EXERCISE INSTRUCTIONS: If a line of the records holds the word "agent", copy it out.
---- DATA FOR ANALYSIS
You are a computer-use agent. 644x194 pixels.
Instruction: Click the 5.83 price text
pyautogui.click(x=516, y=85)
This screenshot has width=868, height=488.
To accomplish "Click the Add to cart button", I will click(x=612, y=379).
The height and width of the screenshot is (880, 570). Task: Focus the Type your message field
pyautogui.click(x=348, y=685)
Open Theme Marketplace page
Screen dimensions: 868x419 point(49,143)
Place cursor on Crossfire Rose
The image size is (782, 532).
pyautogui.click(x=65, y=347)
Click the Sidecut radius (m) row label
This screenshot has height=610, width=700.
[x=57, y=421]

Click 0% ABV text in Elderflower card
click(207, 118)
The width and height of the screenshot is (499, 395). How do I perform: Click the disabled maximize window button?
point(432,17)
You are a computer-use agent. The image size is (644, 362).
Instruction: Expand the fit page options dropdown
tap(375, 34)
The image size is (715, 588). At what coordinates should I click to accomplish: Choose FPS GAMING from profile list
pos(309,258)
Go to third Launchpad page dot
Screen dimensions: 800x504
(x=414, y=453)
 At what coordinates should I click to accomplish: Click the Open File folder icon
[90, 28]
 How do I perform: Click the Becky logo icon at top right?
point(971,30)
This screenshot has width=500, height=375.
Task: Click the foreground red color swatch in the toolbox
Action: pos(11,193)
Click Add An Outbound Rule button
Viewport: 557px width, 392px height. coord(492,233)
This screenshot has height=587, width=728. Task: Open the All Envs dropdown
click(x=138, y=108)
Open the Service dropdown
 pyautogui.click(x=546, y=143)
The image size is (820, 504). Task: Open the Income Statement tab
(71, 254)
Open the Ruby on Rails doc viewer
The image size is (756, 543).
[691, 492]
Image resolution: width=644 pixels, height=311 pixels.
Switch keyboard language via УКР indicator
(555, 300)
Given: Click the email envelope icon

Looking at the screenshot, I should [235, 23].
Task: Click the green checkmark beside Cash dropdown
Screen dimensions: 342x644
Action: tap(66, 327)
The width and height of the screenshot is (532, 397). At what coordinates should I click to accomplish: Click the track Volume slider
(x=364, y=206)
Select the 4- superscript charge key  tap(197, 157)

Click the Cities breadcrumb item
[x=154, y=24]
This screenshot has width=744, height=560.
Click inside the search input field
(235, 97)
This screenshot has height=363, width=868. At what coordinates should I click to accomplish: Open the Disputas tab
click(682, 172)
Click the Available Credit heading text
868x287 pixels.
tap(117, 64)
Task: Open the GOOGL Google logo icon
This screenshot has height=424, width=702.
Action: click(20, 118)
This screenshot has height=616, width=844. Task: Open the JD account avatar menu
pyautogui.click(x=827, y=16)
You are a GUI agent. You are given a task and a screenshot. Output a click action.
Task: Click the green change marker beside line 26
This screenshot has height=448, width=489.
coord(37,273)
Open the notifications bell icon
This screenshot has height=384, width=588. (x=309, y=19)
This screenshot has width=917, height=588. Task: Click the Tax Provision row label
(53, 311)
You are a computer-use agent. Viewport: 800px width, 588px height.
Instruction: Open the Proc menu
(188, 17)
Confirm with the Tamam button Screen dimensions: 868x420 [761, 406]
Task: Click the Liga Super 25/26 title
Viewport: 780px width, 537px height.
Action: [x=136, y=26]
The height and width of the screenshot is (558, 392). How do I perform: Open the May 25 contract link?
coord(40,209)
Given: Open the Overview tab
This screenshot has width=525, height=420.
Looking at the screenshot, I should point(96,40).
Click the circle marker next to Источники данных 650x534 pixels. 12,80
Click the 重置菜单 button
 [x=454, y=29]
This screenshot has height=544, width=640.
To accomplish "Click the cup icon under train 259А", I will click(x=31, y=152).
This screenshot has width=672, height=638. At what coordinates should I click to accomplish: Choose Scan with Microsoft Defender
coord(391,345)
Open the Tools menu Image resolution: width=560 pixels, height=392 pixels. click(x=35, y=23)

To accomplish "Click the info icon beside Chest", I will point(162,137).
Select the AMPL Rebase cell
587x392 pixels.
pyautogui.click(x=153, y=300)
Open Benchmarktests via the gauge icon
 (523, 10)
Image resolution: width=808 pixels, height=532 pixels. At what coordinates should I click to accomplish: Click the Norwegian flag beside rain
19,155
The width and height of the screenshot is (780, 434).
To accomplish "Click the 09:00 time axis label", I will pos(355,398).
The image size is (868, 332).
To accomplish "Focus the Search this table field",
--------
OUTPUT OF THE TASK:
You are a computer-use agent. 644x194 pixels.
You are a computer-use agent. The image size is (644, 362).
You are a GUI agent. You are given a task and a screenshot. Output a click action.
You are a computer-use agent. Viewport: 800px width, 588px height.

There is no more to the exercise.